[Opening DATA FOR REVIEW section]

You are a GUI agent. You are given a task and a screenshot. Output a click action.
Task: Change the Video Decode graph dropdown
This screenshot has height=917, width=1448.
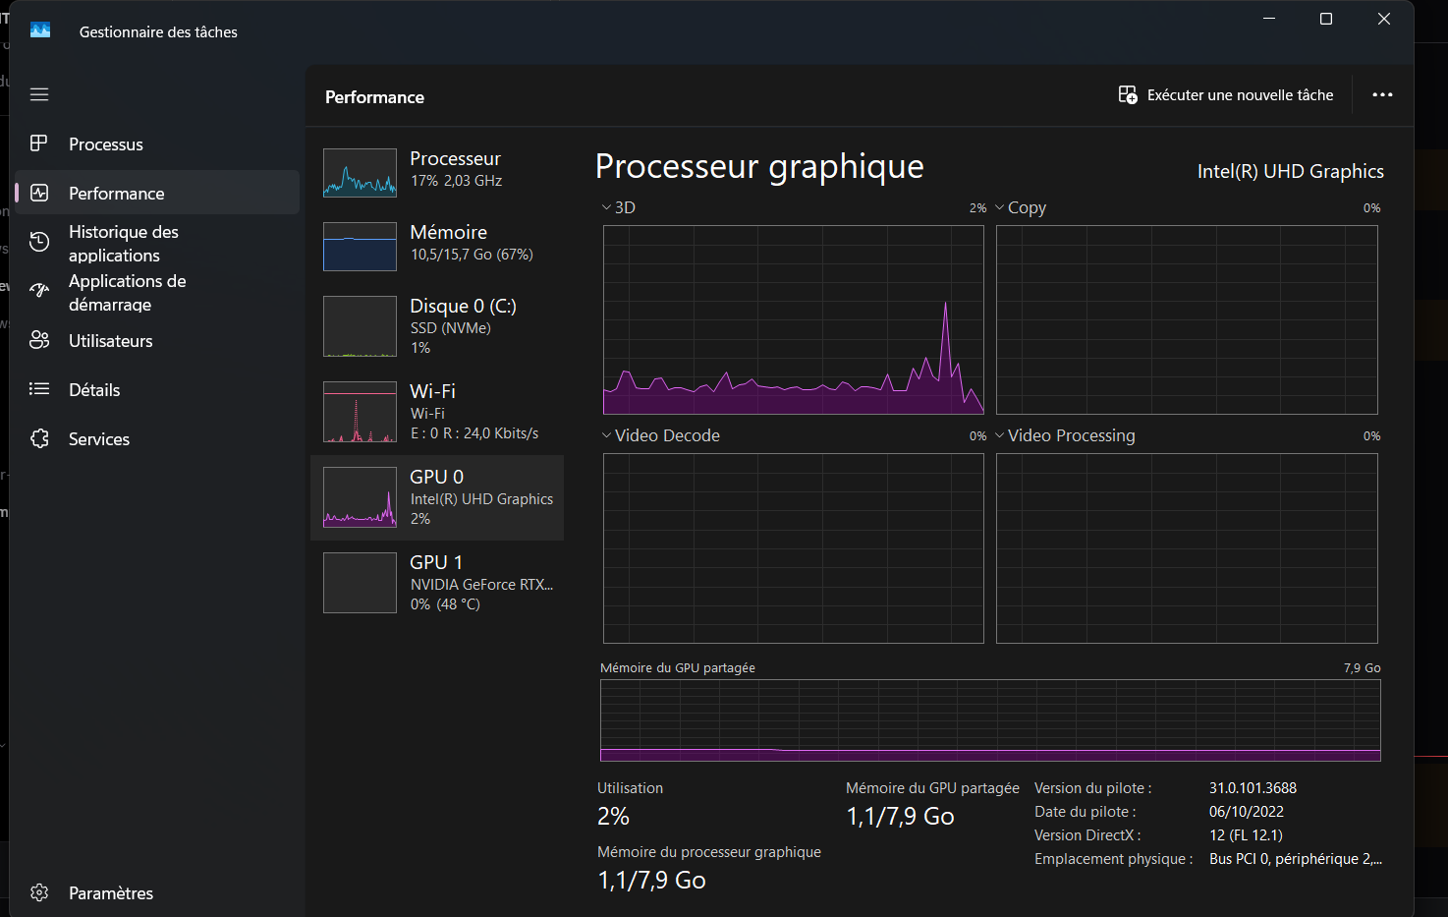point(661,435)
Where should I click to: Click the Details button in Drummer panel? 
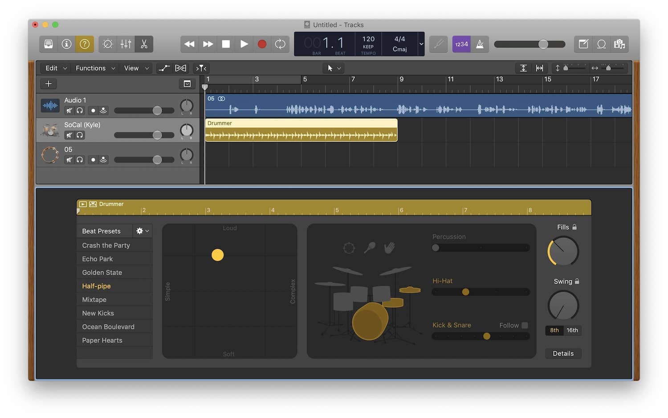pyautogui.click(x=563, y=353)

[Closing DATA FOR REVIEW section]

#### AIM OF THE EXERCISE
Set the preceding data down again word for word, omitting images.

#### RESPONSE AREA
You are a GUI agent. You are given a task and a screenshot. Output a click action.
Task: Change the Video Decode graph dropdown
This screenshot has height=917, width=1448.
point(661,435)
Where should I click to: Click the Details button in Drummer panel? 
pyautogui.click(x=563, y=353)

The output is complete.